Se tutti i partiti, elemento irrinunciabile in una moderna democrazia, offrissero la tranquillità assoluta della reciproca intercambiabilità alò governo e all’opposizione, l’Italia non si troverebbe ad affrontare, in termini ultimativi per al libertà, le frequenti consultazioni elettorali politiche. Sui sindacati vorrei fare una considerazione ed esprimere un auspicio, premesso che, li ritengo indispensabili nell’ordinamento di uno stato libero: essi devono svolgere la loro azione nel mondo del lavoro, senza sostituirsi allo Stato e al Parlamento. L’auspicio è che le azioni sindacali non blocchino mai i servizi essenziali, trasformandosi così in fenomeni antipopolari. Ma il problema ci porterebbe a parlare dell’attuazione degli articoli 39 e 40 della Costituzione sulla regolamentazione del diritto allo sciopero”.
In sostanza lei ritiene insostituibili partiti e sindacati, ma auspica una quadro istituzionale monarchico. Che utilità porterebbe un ritorno alla monarchia all’Italia di oggi?

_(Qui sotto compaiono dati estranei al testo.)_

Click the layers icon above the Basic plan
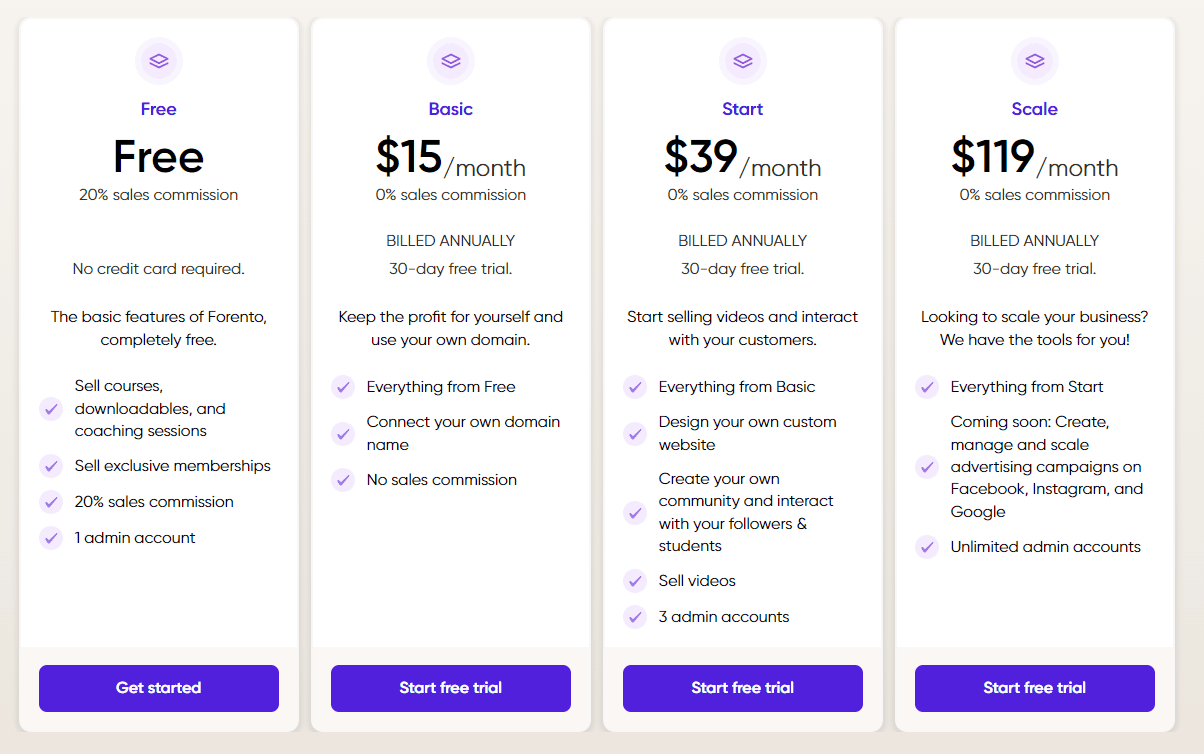This screenshot has height=754, width=1204. (450, 61)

“Prima della utilità, vorrei far mia una definizione della monarchia scritta dall’insigne costituzionalista Emilio Crosa: “La monarchia è la tradizione dello Stato, l’Istituto che rappresenta la Nazione , la raffigura nel suo passato, la riassume nelle sue più profonde aspirazioni e necessità nazionali.. Da questa definizione traspare chiaramente l’utilità della monarchia e basterebbe riandare con la memoria alle elezioni presidenziali degli ultimi anni per cogliere tutte le premesse e le conseguenze destabilizzanti del sistema repubblicano. In un sistema monarchico, la Corona sarebbe il necessario correttivo alla partitocrazia e rappresenterebbe il naturale punto di riferimento della Magistratura , delle Forze armate, della burocrazia, di tutte le forze in sostanza, che garantiscono il funzionamento statale e la libertà dei cittadini”.

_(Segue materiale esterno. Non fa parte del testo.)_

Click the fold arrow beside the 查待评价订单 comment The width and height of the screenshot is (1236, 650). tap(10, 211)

E nell’arco dell’Europa unita?
“L’Europa, uscita dalle elezioni del 20 giugno, e formata da cinque monarchie e da quattro repubbliche. Le monarchie sono nazioni stabili che hanno dietro di loro una storia ricca di iniziative unificatrici. Dal nulla, dalla polverizzazione secolare le Corone hanno creato unità sempre più vaste; a volte centralizzate, altre volte federative, altre volte ancora sovra nazionali e caratterizzate dalla convivenza fra loro di popoli, di lingue, di razze e di religioni diverse. Questa loro naturale vocazione aggregante, come ho in più occasioni affermato nei miei messaggi, consente alle monarchie di dare un apporto determinate per creare l’Europa effettivamente una, libera e indipendente, nella salvaguardia della individualità dei singoli popoli.”

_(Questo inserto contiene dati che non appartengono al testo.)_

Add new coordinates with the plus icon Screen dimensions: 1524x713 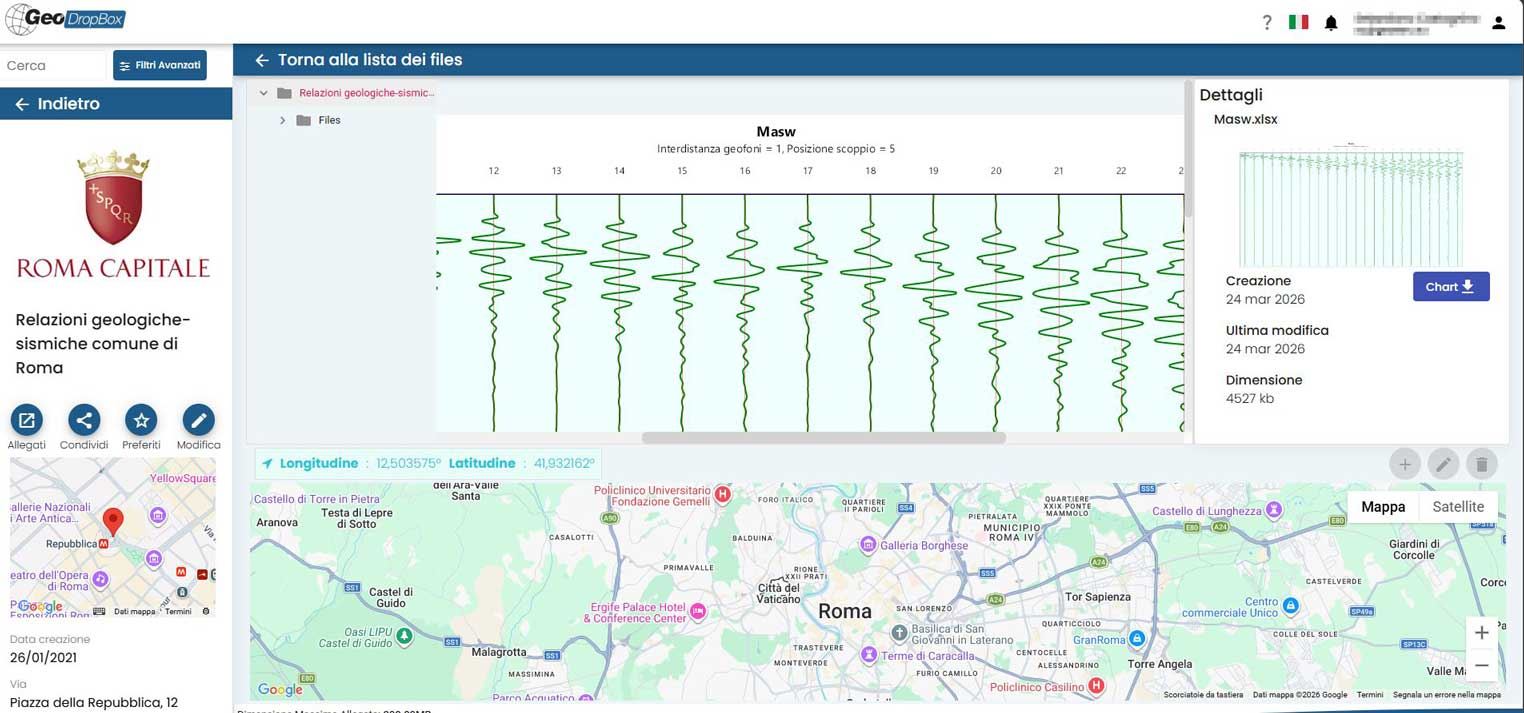(x=1404, y=463)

Quale pensiero invia oggi agli italiani?
“Superate i contrasti, siate liberi nelle vostre scelte, abbiate, come avete sempre avuto nel passato, alto il senso del confronto civile con gli altri popoli; e questo per avanzare, per essere all’altezza di tempi tanto difficili, per essere degni del nostro passato e delle migliori tradizioni della Patria. E mi piace, infine, ripetere l’esortazione più volte ribadita nei miei messaggi: tenete sempre presente che con la libertà tutto è possibile, mentre senza la libertà tutto è perduto”.
Conclusa l’intervista il re mi accompagna a visitare il parco.
Poi con intima soddisfazione mi mostra dei grandi alberi:” vede – mi dice – questi li ho piantati io stesso circa dieci anni fa, facendo venire i piccoli arbusti da taluni vivai d’Italia”.
Ammiro le magnifiche aiuole fiorite.
“Peccato che già comincino a sfiorire. Seguo personalmente con il giardiniere i lavori di piantagione e trovo una piacevole distrazione occuparmi dei fiori.”